◆ EXERCISES:
#1 From the comics round-up, reproduce the text between "How, then, to" and "comics to come!", inclusive.
#2 Name every four-digit year that appears in the comics round-up, in the order they occur.

◆ GIVEN PASSAGE:
/---
Since 2012 we’ve been running these annual, end-of-year round-ups of ‘Ten UK Small Press Comics You Need to Own!‘ as a coda to that year’s ‘Small Pressganged’ coverage at Broken Frontier. As the site has veered further towards self-publishing, micropublishing and alt comics as its core focus, however, it’s seemed more redundant with each passing year.
How, then, to keep this yearly feature relevant? Well, this year I’ve elected to take it right back to the 2011 origins of ‘Small Pressganged’ and to include only self-published comics and zines here this year. No micropublished books, nothing with a publisher logo or an ISBN on it, and no anthologies. The only exception I’m going to make is for minicomics carried by distros as they’re still self-published. Hopefully this will ensure a return to a grassroots emphasis here this year as we look back on 2018 and forwards to another impressive year of UK small press comics to come!
And if you think those restrictions made it easier to choose just ten comics this year you couldn’t be more wrong. I shall spend the rest of January wracked with guilt about leaving out some of my very favourite small press creators!
On that note please remember this is not and has never been intended to be a “Best of” list. Rather it’s a yearly exercise in showcasing the diversity of approaches to the medium that can be found in the British self-publishing output of the previous year. Read on, follow the creators on social media, and do consider picking up their work from the shop links provided!
Owl Goes for a Walk
The compact physicality of Ed Stockham’s minicomic masks the expansive world that lies within its 24 or so pages. The premise of Owl Goes for a Walk is essentially summed up in its title. On each page we simply witness our avian protagonist as they walk through a new terrain; sometimes familiar, sometimes distinctly alien, as they continue their seemingly endless journey.
\---
◆ RECORDS:
/---
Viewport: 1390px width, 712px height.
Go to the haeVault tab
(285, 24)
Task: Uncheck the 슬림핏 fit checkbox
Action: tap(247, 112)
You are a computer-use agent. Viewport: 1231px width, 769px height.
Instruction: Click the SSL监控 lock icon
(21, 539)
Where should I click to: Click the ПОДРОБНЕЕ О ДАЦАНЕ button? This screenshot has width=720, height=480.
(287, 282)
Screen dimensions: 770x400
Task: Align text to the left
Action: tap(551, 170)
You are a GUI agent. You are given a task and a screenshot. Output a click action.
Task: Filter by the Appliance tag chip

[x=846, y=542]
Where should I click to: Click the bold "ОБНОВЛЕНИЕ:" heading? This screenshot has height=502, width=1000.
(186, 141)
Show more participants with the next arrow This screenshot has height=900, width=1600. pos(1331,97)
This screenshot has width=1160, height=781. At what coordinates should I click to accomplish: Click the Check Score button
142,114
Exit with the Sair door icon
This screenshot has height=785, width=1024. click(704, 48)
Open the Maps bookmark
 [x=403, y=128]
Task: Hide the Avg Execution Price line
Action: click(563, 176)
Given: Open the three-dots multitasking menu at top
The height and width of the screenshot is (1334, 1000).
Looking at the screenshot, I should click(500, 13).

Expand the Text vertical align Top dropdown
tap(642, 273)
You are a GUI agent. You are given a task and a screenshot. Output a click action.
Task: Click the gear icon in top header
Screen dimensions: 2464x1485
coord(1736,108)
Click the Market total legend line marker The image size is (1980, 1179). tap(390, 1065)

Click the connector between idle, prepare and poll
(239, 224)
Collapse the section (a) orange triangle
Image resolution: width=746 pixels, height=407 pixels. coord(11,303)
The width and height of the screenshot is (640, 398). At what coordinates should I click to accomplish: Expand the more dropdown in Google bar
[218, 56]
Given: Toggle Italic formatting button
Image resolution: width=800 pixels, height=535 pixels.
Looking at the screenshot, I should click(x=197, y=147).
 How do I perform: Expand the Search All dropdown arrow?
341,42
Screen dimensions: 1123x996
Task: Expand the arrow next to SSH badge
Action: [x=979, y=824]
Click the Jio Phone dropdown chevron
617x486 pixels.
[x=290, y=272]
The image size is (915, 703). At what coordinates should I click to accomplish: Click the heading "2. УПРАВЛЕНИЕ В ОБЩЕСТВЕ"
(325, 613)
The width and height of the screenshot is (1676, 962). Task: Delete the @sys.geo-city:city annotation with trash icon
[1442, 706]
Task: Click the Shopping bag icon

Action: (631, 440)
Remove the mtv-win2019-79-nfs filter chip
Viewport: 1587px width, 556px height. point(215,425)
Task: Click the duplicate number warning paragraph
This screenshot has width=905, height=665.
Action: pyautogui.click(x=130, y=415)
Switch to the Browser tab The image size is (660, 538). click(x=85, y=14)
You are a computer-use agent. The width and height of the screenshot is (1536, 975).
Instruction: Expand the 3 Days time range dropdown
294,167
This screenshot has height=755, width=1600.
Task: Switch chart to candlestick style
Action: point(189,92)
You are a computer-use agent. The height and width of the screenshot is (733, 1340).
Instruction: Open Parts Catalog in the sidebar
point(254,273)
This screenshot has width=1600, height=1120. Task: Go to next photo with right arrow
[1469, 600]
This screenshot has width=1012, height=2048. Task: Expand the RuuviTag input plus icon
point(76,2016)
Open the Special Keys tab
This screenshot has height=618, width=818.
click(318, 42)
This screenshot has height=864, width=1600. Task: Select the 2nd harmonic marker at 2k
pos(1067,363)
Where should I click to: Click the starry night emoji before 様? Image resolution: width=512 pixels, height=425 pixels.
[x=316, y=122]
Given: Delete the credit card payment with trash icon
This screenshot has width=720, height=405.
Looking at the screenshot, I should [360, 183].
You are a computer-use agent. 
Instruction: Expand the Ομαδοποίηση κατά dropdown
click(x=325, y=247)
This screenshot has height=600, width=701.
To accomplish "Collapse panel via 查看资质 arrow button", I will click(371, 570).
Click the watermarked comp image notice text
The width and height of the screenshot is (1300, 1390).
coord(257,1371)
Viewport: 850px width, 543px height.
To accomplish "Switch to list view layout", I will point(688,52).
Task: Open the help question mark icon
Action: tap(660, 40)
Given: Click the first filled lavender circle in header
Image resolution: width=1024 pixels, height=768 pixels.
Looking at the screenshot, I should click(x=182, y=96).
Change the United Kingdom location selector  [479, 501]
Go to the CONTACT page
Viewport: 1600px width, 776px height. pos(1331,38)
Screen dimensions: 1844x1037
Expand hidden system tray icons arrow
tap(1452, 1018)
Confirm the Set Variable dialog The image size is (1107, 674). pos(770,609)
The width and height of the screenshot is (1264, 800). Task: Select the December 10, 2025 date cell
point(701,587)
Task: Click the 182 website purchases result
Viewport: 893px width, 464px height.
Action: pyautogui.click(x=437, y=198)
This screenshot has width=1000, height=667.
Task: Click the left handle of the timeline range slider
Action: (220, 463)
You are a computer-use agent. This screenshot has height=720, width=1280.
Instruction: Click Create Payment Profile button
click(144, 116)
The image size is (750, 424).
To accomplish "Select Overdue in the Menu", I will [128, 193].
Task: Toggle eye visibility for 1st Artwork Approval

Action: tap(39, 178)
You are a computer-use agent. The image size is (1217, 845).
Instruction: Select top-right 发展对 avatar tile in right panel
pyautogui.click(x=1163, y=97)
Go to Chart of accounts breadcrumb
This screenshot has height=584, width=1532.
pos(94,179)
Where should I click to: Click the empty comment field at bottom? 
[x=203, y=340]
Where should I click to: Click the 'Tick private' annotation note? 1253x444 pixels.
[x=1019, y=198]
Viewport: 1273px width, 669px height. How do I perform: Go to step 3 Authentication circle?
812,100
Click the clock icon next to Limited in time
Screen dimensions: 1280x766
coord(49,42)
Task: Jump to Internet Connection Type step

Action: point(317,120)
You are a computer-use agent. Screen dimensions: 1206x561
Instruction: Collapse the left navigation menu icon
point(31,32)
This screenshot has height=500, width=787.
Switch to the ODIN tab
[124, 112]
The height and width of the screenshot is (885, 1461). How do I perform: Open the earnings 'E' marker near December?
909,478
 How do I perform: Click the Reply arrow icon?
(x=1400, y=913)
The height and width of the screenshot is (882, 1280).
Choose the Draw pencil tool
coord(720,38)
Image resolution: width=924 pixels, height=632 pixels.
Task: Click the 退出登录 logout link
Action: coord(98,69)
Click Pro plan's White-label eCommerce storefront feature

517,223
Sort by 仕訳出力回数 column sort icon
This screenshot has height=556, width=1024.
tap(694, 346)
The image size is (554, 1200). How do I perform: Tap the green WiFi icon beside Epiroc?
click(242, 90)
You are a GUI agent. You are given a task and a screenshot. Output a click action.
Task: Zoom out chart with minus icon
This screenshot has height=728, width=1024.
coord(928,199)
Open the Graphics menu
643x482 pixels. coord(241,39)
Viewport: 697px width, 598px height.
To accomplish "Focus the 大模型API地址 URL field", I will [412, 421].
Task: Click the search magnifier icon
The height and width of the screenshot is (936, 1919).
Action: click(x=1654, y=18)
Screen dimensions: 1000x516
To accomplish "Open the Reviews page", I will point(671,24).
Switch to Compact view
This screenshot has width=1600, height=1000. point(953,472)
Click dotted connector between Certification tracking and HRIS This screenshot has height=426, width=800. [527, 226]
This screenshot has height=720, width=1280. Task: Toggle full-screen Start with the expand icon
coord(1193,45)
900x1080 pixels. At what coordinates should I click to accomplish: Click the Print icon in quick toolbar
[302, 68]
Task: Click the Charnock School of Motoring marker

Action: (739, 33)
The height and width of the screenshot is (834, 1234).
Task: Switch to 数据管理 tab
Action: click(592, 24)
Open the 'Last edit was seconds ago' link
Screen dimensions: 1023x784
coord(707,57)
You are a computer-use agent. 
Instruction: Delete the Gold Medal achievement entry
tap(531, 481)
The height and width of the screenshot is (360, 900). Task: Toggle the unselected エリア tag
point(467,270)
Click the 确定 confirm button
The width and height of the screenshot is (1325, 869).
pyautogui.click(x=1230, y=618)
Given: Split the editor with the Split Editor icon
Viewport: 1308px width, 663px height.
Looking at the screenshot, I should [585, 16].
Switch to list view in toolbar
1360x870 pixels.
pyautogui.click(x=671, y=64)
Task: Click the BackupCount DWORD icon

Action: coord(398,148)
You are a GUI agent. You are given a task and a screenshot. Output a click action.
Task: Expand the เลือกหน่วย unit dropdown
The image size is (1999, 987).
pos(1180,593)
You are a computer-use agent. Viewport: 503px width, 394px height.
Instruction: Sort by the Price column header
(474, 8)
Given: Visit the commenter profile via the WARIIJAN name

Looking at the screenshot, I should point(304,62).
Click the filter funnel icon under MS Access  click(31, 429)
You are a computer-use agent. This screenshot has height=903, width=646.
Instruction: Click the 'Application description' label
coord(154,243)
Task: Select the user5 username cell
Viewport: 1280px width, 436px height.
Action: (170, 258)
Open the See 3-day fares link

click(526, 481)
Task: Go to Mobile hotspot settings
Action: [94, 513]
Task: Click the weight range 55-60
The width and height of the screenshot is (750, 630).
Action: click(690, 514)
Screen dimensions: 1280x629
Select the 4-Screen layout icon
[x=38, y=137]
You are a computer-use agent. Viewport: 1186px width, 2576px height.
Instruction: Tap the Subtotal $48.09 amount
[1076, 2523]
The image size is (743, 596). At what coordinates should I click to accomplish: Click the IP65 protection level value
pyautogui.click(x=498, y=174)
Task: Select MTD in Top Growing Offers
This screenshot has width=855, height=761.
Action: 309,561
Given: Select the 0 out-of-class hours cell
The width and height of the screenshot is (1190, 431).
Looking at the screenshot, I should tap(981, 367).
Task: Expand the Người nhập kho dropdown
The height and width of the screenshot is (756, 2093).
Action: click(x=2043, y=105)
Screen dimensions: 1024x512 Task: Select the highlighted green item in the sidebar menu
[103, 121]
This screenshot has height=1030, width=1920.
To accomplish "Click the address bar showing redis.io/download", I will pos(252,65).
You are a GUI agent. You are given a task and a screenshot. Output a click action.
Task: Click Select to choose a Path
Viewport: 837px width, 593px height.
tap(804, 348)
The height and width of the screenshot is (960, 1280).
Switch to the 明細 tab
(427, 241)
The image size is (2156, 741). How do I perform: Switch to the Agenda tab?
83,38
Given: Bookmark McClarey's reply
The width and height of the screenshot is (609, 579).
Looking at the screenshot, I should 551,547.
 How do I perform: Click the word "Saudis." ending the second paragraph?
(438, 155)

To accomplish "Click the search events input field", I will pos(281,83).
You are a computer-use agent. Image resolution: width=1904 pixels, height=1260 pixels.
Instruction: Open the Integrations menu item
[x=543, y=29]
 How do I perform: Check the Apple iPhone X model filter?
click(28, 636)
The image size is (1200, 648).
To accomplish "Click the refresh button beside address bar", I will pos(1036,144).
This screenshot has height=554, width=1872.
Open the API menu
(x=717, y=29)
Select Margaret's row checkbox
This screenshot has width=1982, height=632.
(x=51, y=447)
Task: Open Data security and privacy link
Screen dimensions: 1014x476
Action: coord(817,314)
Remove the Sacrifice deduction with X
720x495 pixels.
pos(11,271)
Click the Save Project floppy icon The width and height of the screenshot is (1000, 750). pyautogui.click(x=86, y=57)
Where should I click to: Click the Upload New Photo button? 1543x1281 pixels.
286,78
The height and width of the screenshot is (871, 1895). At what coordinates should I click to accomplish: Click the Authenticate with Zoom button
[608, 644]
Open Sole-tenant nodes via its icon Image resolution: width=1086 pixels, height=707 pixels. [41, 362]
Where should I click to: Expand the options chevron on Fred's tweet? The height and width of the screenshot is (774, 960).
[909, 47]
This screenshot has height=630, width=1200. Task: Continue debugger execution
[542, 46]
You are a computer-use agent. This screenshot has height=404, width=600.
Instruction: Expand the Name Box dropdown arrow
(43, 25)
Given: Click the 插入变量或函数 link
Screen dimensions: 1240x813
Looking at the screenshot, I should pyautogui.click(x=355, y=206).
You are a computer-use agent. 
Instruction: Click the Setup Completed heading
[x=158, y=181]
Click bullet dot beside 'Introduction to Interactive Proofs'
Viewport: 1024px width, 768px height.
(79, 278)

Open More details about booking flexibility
\---
◆ TASK-BY-TASK SOLUTIONS:
#1
How, then, to keep this yearly feature relevant? Well, this year I’ve elected to take it right back to the 2011 origins of ‘Small Pressganged’ and to include only self-published comics and zines here this year. No micropublished books, nothing with a publisher logo or an ISBN on it, and no anthologies. The only exception I’m going to make is for minicomics carried by distros as they’re still self-published. Hopefully this will ensure a return to a grassroots emphasis here this year as we look back on 2018 and forwards to another impressive year of UK small press comics to come!

#2 2012, 2011, 2018